Task to carry out:
Repeat nothing but the lines below running from the one containing "[Gonz Guitar/Gitarrenkram] (95, 328)" to the one containing "Name, E-Mail-Adresse und". Keep both end lines.

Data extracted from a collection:
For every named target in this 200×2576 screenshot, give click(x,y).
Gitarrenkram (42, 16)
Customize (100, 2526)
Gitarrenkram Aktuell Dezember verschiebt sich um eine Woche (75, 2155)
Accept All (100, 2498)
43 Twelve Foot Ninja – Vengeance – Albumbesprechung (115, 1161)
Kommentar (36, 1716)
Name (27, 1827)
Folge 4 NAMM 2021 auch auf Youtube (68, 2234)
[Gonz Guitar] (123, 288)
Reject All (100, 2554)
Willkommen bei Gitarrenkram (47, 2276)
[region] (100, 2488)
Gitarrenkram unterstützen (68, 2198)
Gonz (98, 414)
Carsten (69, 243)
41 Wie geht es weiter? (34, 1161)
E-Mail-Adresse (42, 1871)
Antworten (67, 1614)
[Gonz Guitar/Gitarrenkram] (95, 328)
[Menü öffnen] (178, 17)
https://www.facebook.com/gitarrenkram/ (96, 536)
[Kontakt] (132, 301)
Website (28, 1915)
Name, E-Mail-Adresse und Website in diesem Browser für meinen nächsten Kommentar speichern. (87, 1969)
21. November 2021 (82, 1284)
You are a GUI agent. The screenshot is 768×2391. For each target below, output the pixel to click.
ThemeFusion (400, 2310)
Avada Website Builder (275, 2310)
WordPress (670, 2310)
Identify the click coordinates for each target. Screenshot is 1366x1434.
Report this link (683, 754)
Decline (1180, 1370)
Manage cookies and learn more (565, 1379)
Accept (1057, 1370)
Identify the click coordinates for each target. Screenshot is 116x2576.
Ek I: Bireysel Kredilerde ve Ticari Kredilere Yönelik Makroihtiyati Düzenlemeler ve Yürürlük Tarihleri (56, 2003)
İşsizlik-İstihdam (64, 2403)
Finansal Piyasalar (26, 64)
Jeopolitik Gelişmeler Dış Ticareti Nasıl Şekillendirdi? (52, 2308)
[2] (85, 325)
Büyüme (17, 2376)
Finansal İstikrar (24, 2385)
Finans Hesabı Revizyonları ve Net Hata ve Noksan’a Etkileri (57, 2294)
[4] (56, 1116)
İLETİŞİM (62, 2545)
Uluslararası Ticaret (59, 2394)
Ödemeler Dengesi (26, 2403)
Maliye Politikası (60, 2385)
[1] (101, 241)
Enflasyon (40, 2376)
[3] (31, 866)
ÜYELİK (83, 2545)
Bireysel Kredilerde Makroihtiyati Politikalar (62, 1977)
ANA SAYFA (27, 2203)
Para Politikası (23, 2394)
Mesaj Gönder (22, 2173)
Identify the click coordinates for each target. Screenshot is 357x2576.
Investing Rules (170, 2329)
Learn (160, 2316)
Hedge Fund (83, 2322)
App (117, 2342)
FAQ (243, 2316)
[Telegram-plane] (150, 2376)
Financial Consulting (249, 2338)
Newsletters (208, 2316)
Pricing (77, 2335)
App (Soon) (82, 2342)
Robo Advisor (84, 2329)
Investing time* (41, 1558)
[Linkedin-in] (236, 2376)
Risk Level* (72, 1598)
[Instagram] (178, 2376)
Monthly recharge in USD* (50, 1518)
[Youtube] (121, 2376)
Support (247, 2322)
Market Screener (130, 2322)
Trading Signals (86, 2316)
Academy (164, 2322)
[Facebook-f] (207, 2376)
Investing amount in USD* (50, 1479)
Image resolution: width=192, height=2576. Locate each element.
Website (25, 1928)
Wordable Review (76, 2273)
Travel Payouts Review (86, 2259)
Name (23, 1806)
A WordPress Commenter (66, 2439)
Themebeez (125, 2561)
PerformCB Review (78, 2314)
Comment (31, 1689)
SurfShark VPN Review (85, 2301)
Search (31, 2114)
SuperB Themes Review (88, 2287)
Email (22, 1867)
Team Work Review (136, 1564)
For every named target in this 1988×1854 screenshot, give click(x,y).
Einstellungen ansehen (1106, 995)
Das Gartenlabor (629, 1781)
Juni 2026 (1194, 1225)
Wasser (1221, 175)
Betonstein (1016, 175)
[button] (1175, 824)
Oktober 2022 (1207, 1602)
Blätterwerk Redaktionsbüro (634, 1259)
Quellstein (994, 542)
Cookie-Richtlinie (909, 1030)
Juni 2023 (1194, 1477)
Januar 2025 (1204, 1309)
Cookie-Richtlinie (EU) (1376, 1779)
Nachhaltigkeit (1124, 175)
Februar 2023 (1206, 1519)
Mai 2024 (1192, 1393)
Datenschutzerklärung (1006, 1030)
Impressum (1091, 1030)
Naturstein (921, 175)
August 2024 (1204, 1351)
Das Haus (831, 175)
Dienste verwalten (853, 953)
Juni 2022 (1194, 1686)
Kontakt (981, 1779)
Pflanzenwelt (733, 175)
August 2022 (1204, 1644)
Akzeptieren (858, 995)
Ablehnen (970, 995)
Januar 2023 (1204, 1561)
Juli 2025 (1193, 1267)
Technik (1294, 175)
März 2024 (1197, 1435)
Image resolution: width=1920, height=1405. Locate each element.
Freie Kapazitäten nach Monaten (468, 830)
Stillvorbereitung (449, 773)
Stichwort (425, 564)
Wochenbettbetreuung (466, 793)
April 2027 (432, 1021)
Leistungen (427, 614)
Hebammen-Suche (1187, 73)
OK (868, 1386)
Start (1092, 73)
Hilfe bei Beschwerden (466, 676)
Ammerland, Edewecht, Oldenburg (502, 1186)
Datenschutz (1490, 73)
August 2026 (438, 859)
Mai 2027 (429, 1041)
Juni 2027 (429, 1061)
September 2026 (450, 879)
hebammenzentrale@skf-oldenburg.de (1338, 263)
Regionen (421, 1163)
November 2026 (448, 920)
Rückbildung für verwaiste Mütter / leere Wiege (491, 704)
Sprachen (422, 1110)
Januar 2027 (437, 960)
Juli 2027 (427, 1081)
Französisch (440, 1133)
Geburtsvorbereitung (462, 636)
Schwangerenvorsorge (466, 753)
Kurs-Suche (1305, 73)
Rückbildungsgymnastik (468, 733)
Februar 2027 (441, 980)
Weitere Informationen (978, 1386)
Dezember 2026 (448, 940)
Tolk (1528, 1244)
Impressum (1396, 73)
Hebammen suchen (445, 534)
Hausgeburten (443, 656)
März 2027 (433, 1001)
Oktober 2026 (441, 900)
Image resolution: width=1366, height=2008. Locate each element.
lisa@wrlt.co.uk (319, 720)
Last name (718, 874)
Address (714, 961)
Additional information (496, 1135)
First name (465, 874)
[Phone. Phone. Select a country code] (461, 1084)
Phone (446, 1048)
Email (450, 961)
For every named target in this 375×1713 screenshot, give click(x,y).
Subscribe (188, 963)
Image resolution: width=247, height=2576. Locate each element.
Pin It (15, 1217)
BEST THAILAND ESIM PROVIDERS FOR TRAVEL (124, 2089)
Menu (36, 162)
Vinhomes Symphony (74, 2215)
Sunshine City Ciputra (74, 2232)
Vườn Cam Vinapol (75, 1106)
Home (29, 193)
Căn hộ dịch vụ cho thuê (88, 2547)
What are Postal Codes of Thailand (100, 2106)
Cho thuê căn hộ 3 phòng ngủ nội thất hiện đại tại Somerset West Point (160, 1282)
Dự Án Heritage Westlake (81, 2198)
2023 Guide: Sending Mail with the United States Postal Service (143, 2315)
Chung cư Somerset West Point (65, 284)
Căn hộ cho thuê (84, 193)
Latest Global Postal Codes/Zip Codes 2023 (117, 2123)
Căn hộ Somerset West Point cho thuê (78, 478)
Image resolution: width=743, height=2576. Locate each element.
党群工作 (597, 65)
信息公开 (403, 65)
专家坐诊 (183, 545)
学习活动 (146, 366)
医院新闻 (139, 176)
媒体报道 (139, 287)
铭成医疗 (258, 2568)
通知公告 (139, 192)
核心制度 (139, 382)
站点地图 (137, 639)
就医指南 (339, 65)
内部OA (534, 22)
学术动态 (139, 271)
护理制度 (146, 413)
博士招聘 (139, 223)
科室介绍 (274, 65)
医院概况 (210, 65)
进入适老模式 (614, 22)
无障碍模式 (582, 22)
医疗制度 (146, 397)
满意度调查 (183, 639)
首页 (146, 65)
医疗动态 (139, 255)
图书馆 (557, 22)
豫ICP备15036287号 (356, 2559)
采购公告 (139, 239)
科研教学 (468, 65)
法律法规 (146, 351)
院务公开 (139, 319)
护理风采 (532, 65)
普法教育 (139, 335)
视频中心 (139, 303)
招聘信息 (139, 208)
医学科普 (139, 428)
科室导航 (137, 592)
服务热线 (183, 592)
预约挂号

Solution for this exercise:
[Gonz Guitar/Gitarrenkram] (95, 328)
[Menü öffnen] (178, 17)
https://www.facebook.com/gitarrenkram/ (96, 536)
[Kontakt] (132, 301)
Website (28, 1915)
Name, E-Mail-Adresse und Website in diesem Browser für meinen nächsten Kommentar speichern. (87, 1969)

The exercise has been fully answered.